- 20th Engineer Brigade shoulder sleeve insignia
- Active: 16 August 1950 – 12 December 1958 1 May 1967 – 20 September 1971 21 June 1974 – 1989
- Country: United States
- Branch: United States Army
- Type: Combat engineer
- Role: Terrain Analysis
- Size: 10-12
- Part of: XVIII Airborne Corps
- Garrison/HQ: Fort Bragg (North Carolina, USA)
- Mascot(s): Wasp
- Engagements: Vietnam War Invasion of Grenada

Commanders
- Notable commanders: Major Thoms G. VanSlyke

= 283rd Engineer Detachment (Terrain Analysis) =

The 283d Engineer Detachment (Terrain Analysis) was a combat engineer detachment assigned to the 20th Engineer Brigade of the United States Army stationed at Fort Bragg, North Carolina. Although the members of the unit wore blue airborne tabs as part of the brigade's shoulder patch, jump status was optional but encouraged.

The detachment, commanded by a field grade officer, consisted of approximately 10–12 personnel, half of which were company grade officers. The executive officer was a captain. Military occupational specialties (MOS) of the enlisted personnel included soils analysts, cartographic drafters, terrain analysts and clerk typists. At a minimum unit members held secret security clearance with officers and some non-commissioned officers holding Top Secret clearances. The detachment had a former Army Security Agency cartographic specialist with Top Secret security credentials in crypt o-analysis, special intelligence and NATO access assigned at one time.
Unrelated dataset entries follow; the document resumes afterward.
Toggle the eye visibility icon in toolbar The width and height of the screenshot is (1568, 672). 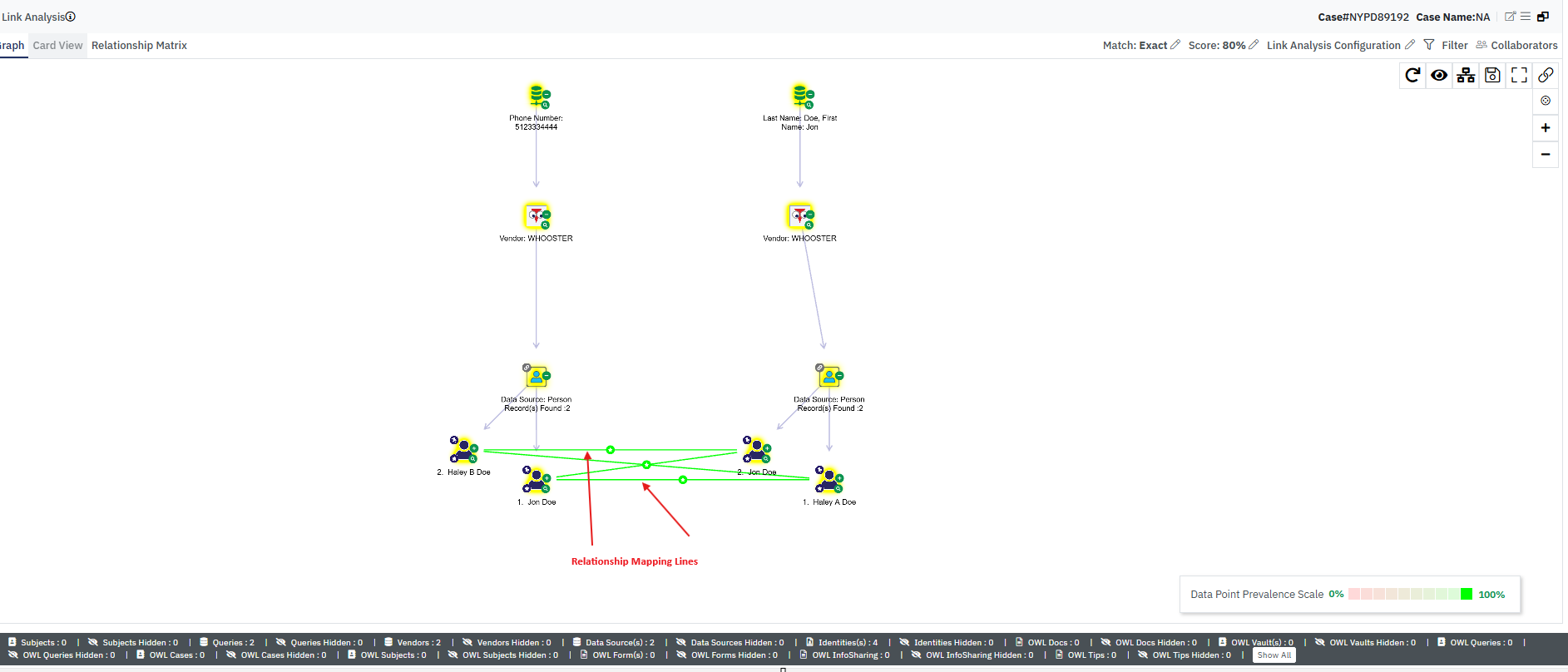click(x=1438, y=76)
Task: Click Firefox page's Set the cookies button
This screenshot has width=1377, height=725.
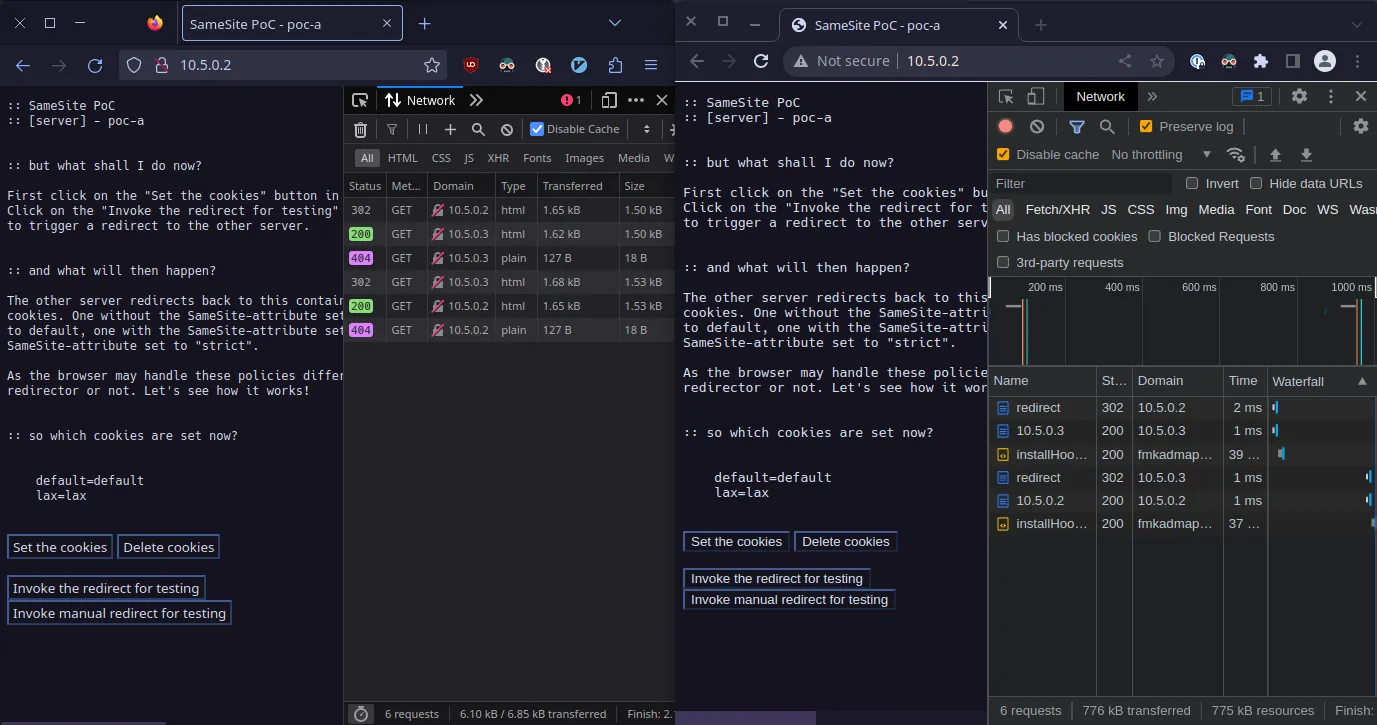Action: click(60, 547)
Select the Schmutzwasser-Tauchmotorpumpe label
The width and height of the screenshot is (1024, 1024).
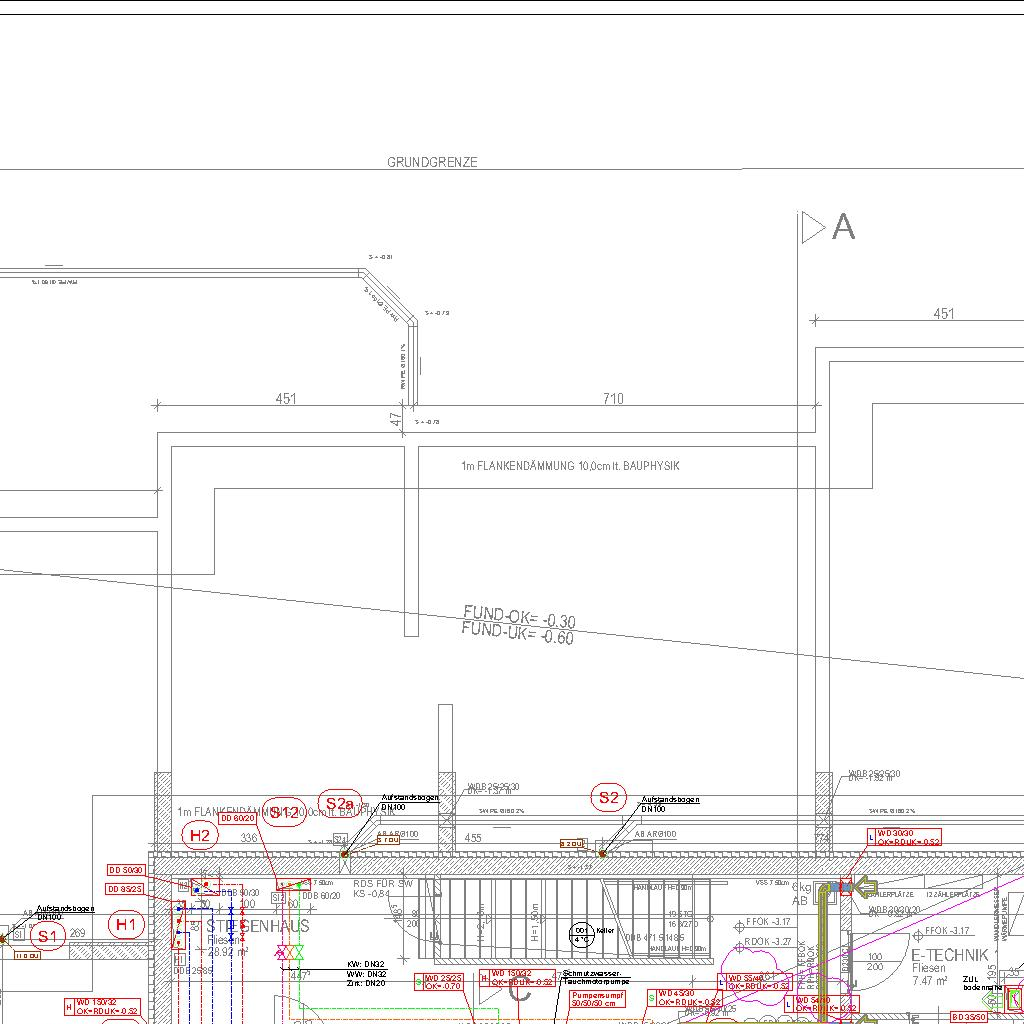tap(596, 977)
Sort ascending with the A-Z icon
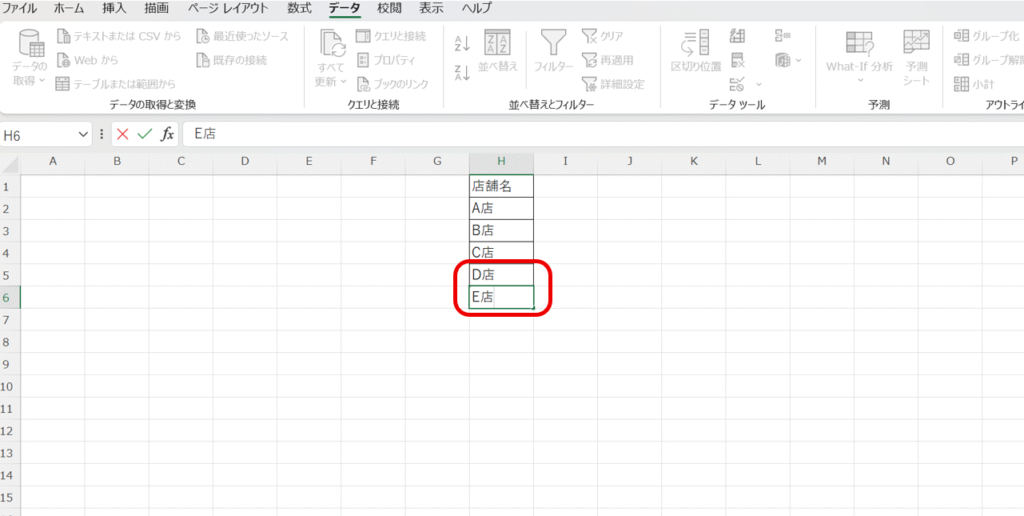This screenshot has width=1024, height=516. point(461,43)

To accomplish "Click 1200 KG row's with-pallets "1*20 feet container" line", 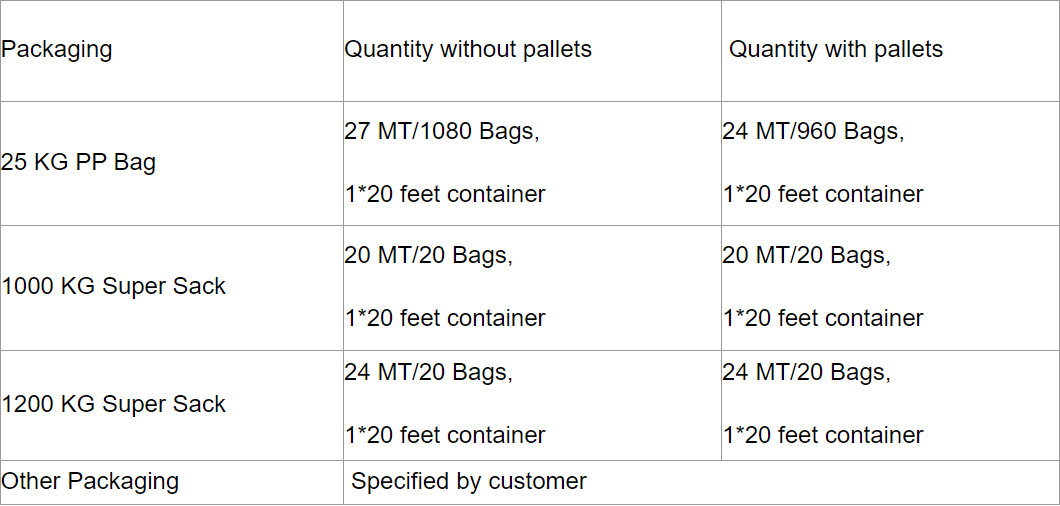I will (823, 436).
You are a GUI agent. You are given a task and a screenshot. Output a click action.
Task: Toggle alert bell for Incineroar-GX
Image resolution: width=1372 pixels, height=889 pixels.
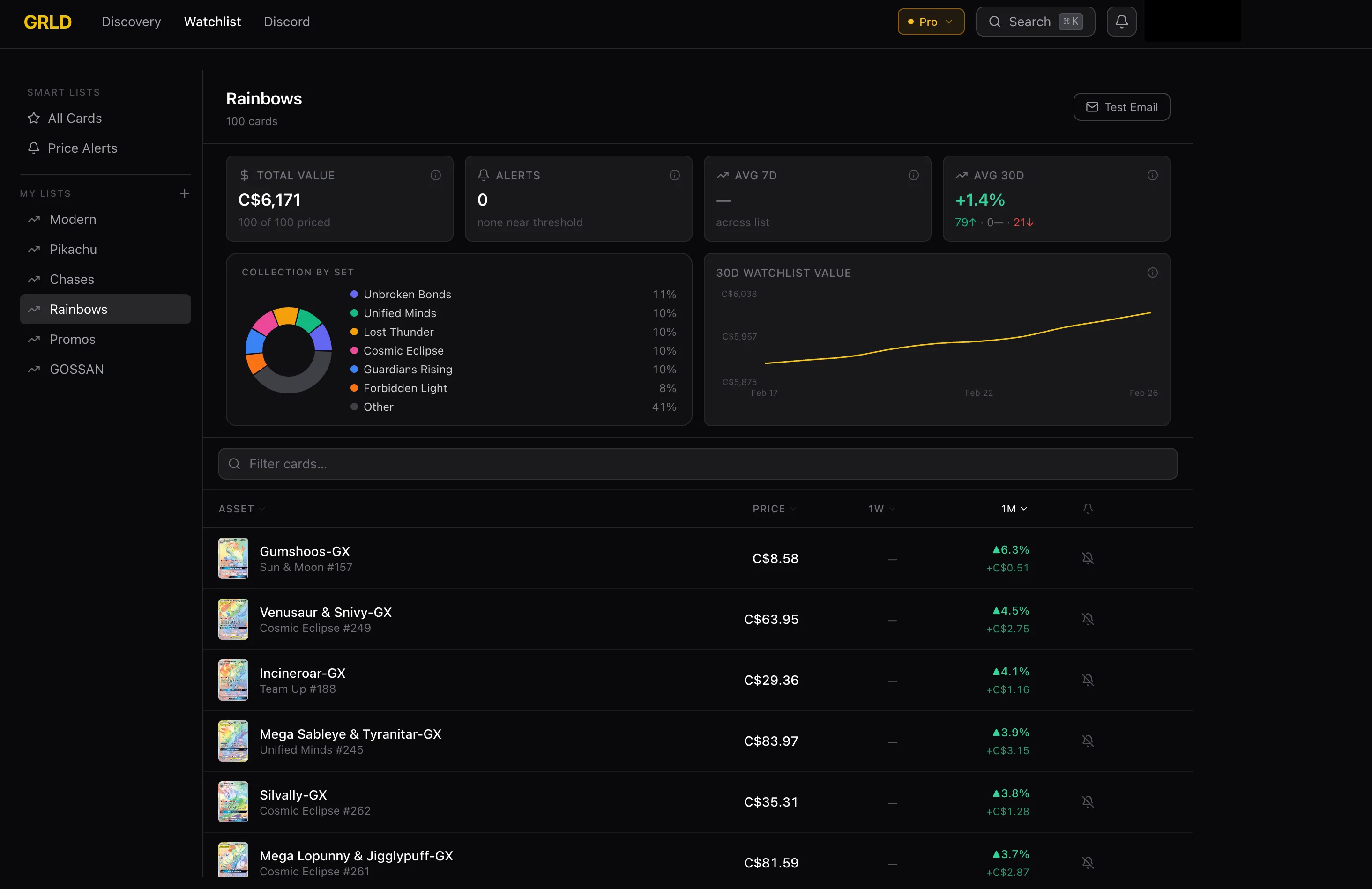[1088, 680]
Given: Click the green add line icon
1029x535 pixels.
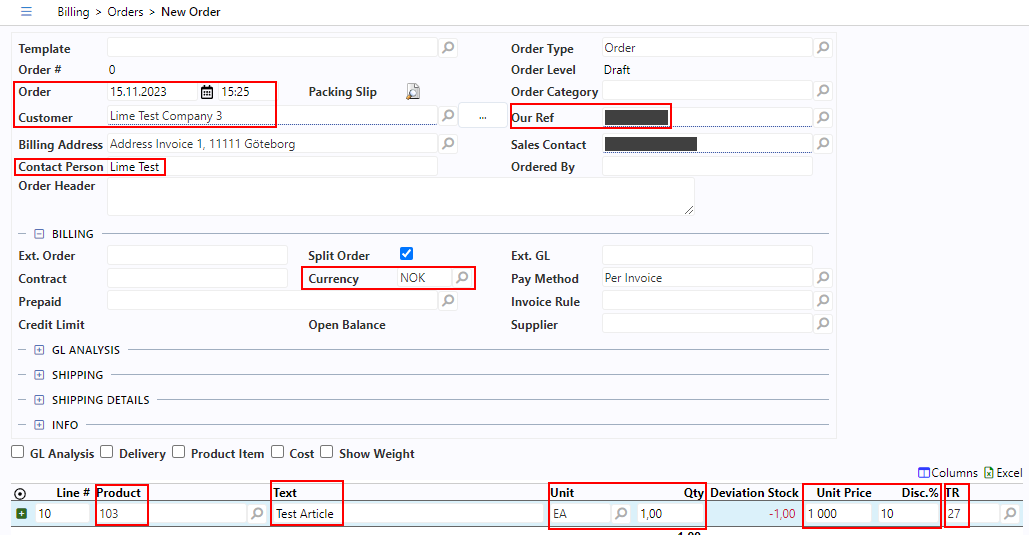Looking at the screenshot, I should (21, 514).
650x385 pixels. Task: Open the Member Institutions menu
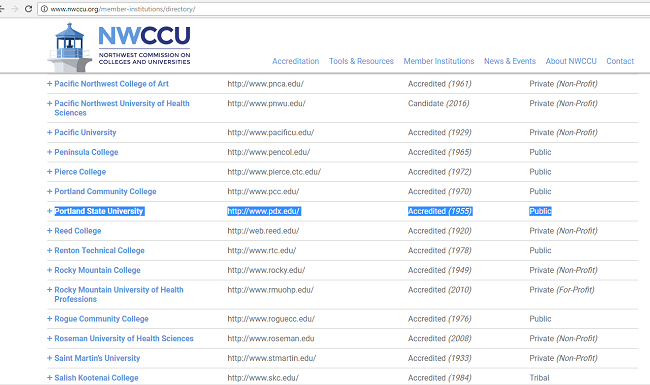point(439,61)
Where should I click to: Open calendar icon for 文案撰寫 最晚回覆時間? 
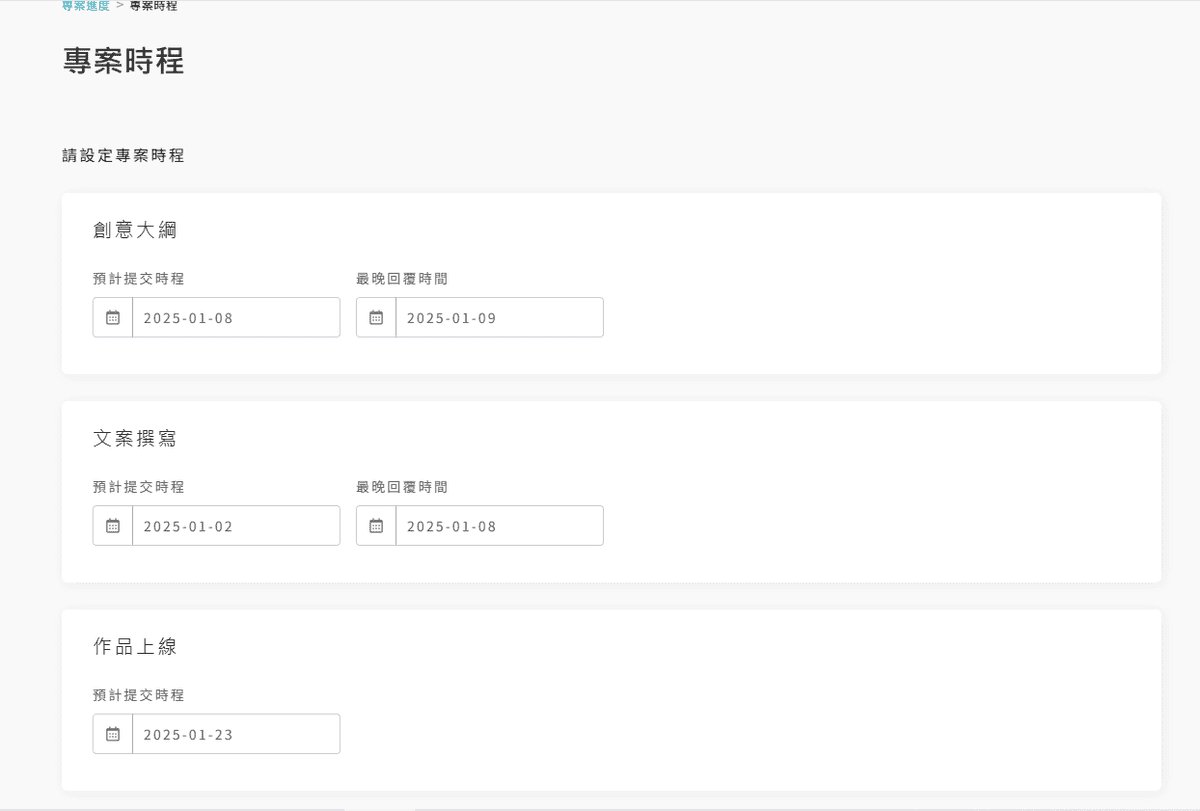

The primary mission of the 283d was to provide land analysis for worldwide missions of the XVIII Airborne Corps. It was primarily sequestered away from the brigade area and its members were required not to discuss its work outside of its secure location.

The detachment was so small that it was part of a provisional battalion of the 20th Engineer Brigade and relied on its sister unit, the 63d Engineer Company, for its logistical support. 283d members were exempt from inspections, formal physical training routines, morning formations and the common extra duties required of other brigade members. Because of the nature of its work and close personal contact among its members the distinctions between officers and enlisted members were more relaxed than typical units but still maintained high 'esprit de corps' and discipline. By 1977 the brigade newspaper, 'The Level Line', noted that the 283d had no record of AWOL members. 'The Level Line' name was one of numerous suggestions submitted by 283rd personnel, 2LT Szigeti and SP5 Leviner et al., and was adopted for the newspaper by brigade. The unit adopted the mascot of the wasp by mid-1978. Additionally, from 1978–1981, the unit recorded 100% accuracy on SIDPERS transactions, achieved by SSG W.E. Truxon, and to date, has never been achieved during a 36-month period in any other military unit.